In recent years, I have been focusing my jam-making efforts on strawberry, which is, hands-down, my very favorite. I've made cooked strawberry jams, some with full (50-50) sugar and some with only 40 percent, and I've made the uncooked freezer jam with pectin, and I think I like the freezer jam best.
The cooked one has an old-fashioned appeal, but the freezer jam tastes the brightest.
But first, I wanted to try a strawberry jello mold I had been dreaming about: something very simple and full of strawberry flavor, to serve with whipped cream.
I love the slippery, melting texture of gelatin, but I wanted a recipe that didn't add any boxed jello to my beautiful, u-picked strawberries; they're already at the height of flavor, and I didn't want to mask it. I didn't find such a recipe, so I had to make one up, which is fine because even the mistakes were delicious this week.
I measured out a bunch of strawberries and put half of them (cleaned, of course) into a saucepan with some sugar, lemon juice and water, and then started mashing them over the heat. After awhile, the pulp floated up in a bright red liquid. It tasted so fragrant and strong. And then I thought to add ground cardamom, which I sometimes add to my jam.
Something about the way these two flavors intersect really gets to me. Strawberry and cardamom, they taste like each other, but also opposed to each other. They're the definition of complementary.
The fresh cardamom has a really fresh, citrusy aroma that reminds me of lemongrass, mixed with oranges and maybe some basil. And when it hits the strawberries, I'm always amazed how it makes them taste just a little fresher and more of themselves, without asserting itself too much.
But, anyway, after that I added some bloomed gelatin to the liquid and then strained the whole thing and left it to cool. When it began to set softly, I stirred the remaining uncooked crushed strawberries into the gel, so that the mold would have some texture.
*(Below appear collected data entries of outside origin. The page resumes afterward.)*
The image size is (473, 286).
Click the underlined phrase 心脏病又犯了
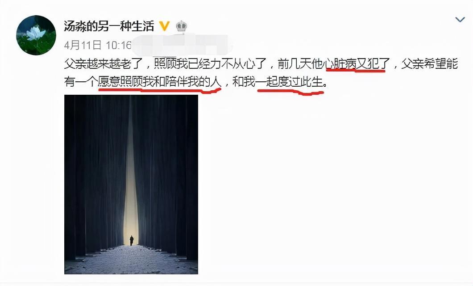point(356,64)
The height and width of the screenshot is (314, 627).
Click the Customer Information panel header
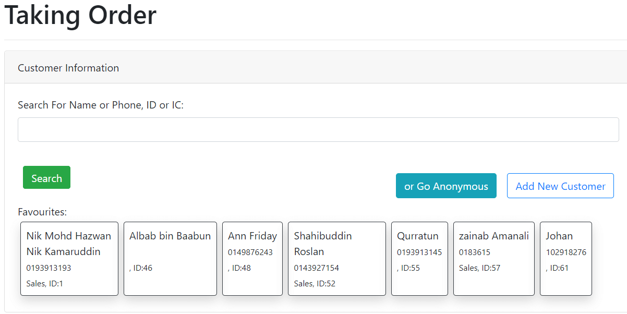(316, 67)
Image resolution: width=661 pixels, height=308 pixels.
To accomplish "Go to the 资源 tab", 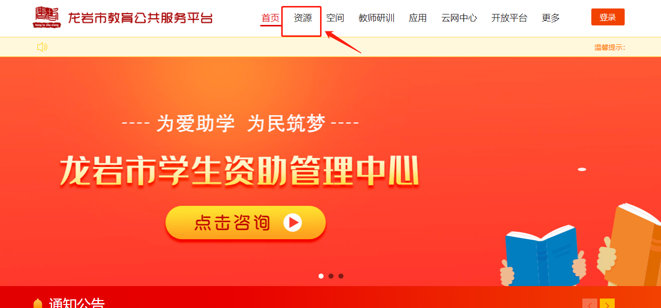I will tap(303, 18).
It took a couple of runs, but in the end it worked beautifully, tasted even better, and looked like a jewel, just the kind of treat I needed this week. You keep out of it, Chuckie.
2 pounds fresh strawberries, divided
1 cup sugar, divided
1 teaspoon ground cardamom*
One-fourth cup fresh lemon juice
2 and one-third cups water
3 envelopes gelatin
Wash the strawberries and divide them into two equal piles. Trim the green tops from both batches.
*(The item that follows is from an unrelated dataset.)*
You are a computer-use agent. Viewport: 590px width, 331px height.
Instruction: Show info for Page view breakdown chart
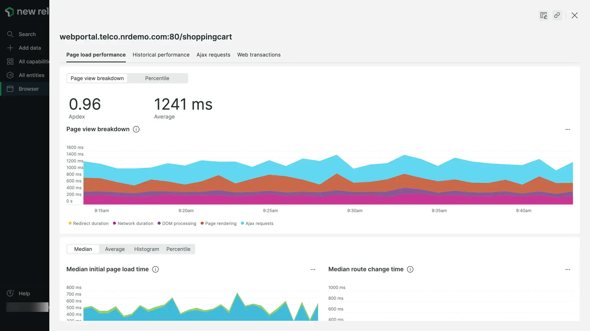pos(136,129)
Combine half of the strawberries, three-fourths cup sugar, ground cardamom, and lemon juice in a saucepan. Mash thoroughly with a potato masher, and then add 2 cups of water. Bring to a simmer. Cook gently until the sugar and some of the strawberry pulp have dissolved, about five minutes. Remove from the heat and let cool until it's no longer too hot to touch.
Meanwhile, combine the gelatin and the remaining one-third cup water in a small dish and mix together. When the strawberry mixture has cooled a bit, add the gelatin to it and stir until the gelatin has dissolved. Pour the mixture through a fine mesh sieve and press on the pulp with a rubber spatula to extract all juice. Discard the pulp. Stir the juice until it cools a bit.
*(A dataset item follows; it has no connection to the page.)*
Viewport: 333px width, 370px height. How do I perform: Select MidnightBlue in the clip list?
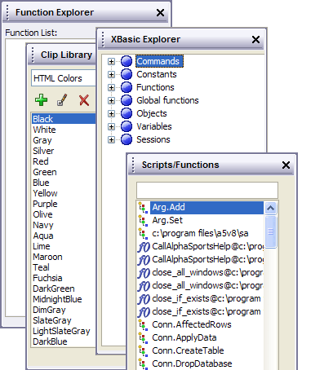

Meanwhile, mash the remaining cleaned strawberries with the remaining one-fourth cup sugar and set aside.
Chill the strawberry juice in the refrigerator until it just begins to thicken, and then fold in the fresh crushed strawberries. Pour the mixture into a small bundt or jello mold. Chill thoroughly.
To unmold, run a thin knife around the perimeter of the mold, and around the center if it has one, and dip the bottom into a deep bowl of hot water until you can feel that it has loosened a bit.
Turn a platter upside down on top of the mold and flip the entire thing over. If the jello doesn't release, dip the bottom again in the hot water.
Serve this in slices, with lightly sweetened homemade whipped cream.